Do not go there if you need a job ASAP after graduating. No program in fact will do that and the closest thing is a bootcamp like Revature - which comes with numerous catches and down print that many find concerning.
If you can get a job in your old industry that works though for Codesmith, or getting a less intense job now and doing part time. You could definitely get your old job back and job hunt for a SWE job simultaneously after Codesmith.
I've written more details about the market as a whole, but it's terrible for bootcamp grads right now and it's opened back up for experienced engineers... we have had offers at Formation in the past month or two at Google, Adobe, Capital One, Apple, and people currently at on-sites at Meta, Amazon, Bloomberg and more. But all experienced engineers and not entry level.
DO NOT fall for the Codesmith marketing that grads get mid level and senior roles so they count as experienced engineers in this market. Codesmith is indeed placing people but it's taking longer than it did in the past and the companies are not as strong, and what they call "mid level" roles are not what top tier companies call them.
Lastly, the people who get jobs fastest have tangential experience in another field or they get tangential engineering jobs, or contractor roles, or have SWE experience already, but they don't necessarily keep them. I see a bit more turnover in Codesmith grads who don't make it a year (both voluntarily and involuntarily). So getting a job really quickly might not be the right move and having time is better.
u/coldwhitedays wrote (the comment Michael replied to):
Thank you for that. I was already Sr. in my old area of expertise, and was in FAANG (M2 there, probably Director level at any other company - at least according to my Linkedin interest). My previous field is not at all a tangential area with SWE, so its a BIG change. I guess my w
u/michaelnovatireplied·★ FEATURED
You should DM me or LinkedIn message me, especially because M2 sounds like it might be Facebook and I worked there 8 years as well.

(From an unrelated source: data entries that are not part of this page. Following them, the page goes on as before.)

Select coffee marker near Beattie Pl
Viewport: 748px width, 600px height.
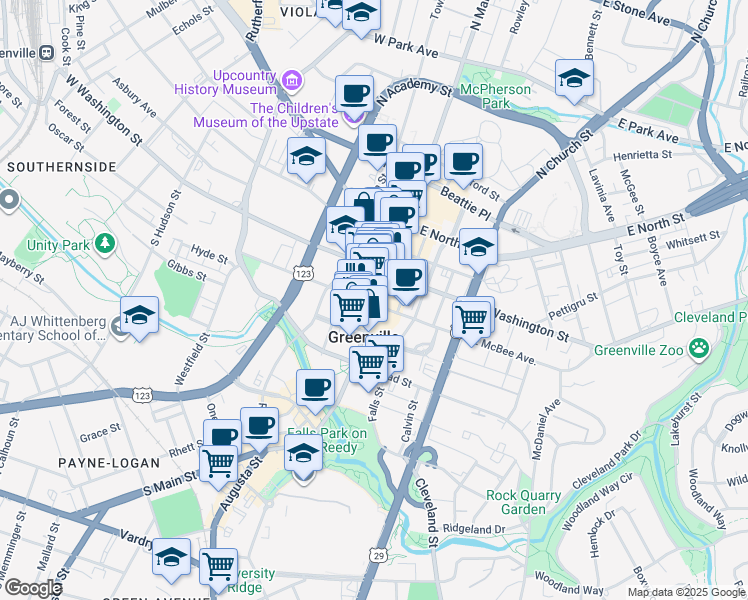pos(463,166)
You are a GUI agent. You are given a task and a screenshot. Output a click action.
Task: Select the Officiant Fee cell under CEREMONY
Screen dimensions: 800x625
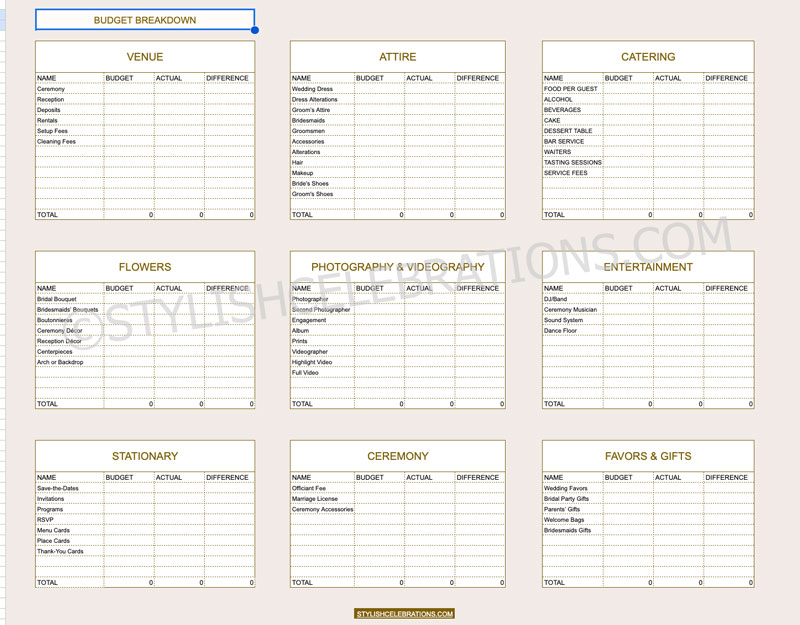312,488
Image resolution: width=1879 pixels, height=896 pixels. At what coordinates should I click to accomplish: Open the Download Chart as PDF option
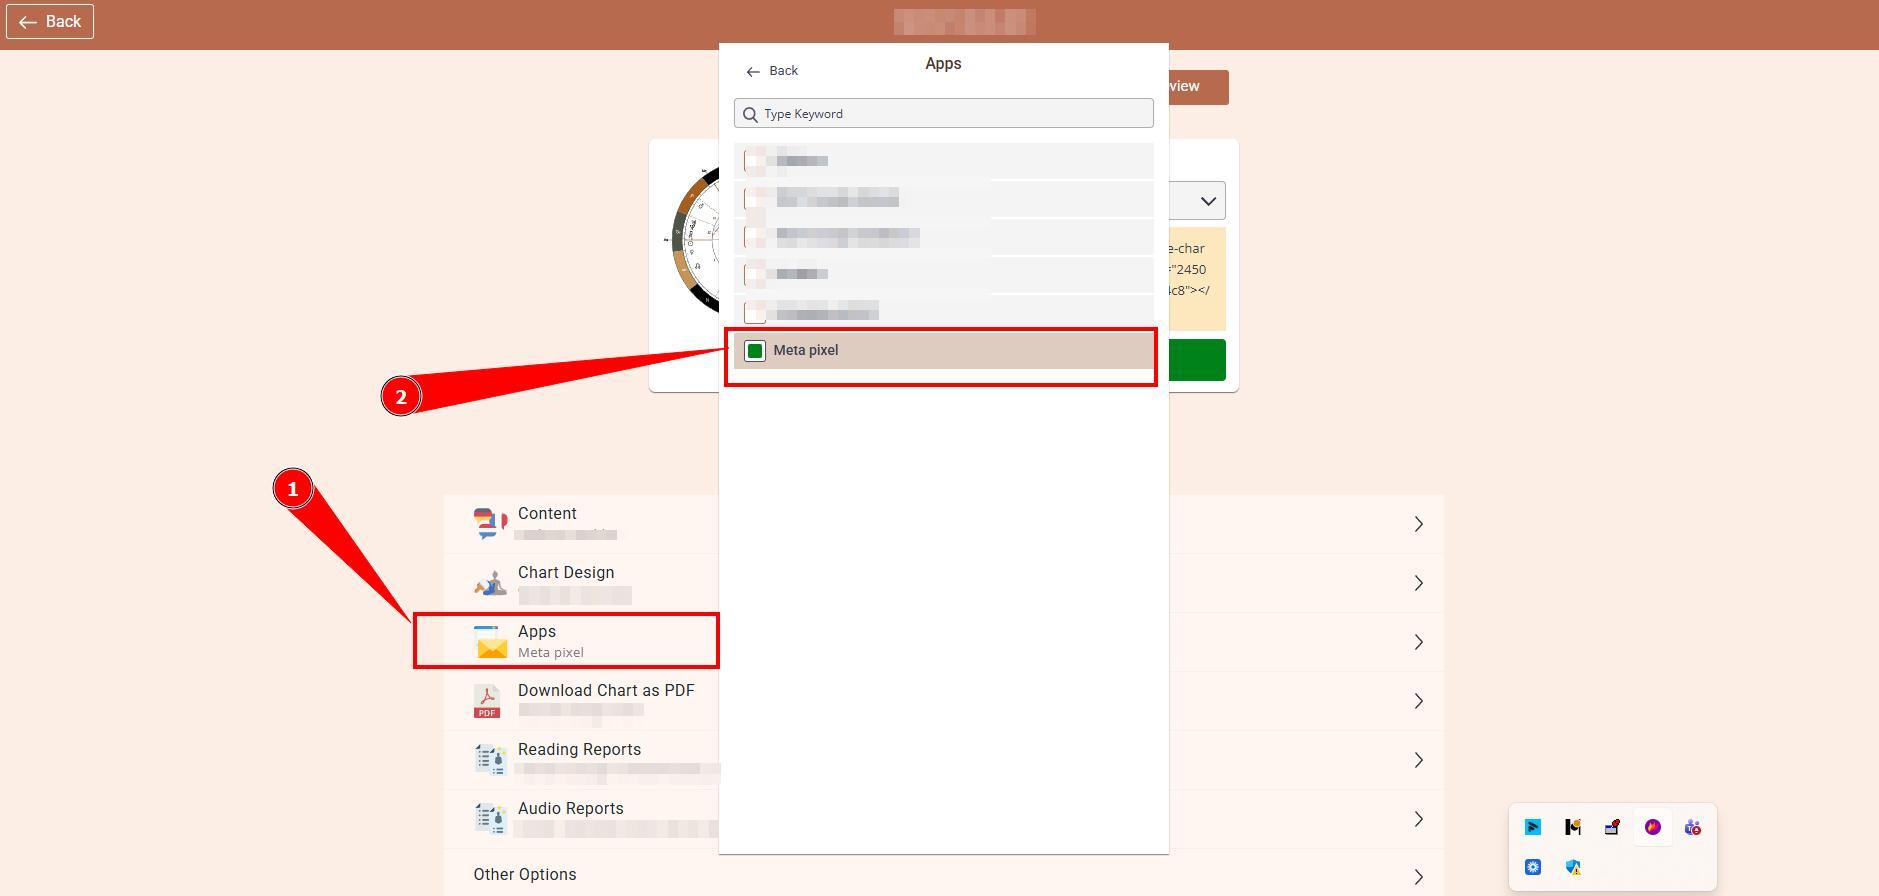[605, 691]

I can look at your exact experience and try to get ideas, like one of your best options could be to to make a series of hops within a big FAANG company into engineering work.
I would 100% start with self studying with resources like Odin Project before jumping into a bootcamp.
I don't have a lot of data points but if you are already super experienced and comfortable in a field there's a lot more to this decision mentally and I think patience is better to give yourself room.
If you have downtime in this next job hunt, I might consider doing an intense program, while job hunting for your old job, getting your old job type, and then trying to find ways to add in programming at that job on the side in the goal of making a long term internal transition.
Formation is not at all good for starting at zero programming level right now. The technology we built absolutely could work for it, but we're focused on a specific area we work best for right now and feel like we can deliver strong value in already and will get there down the road.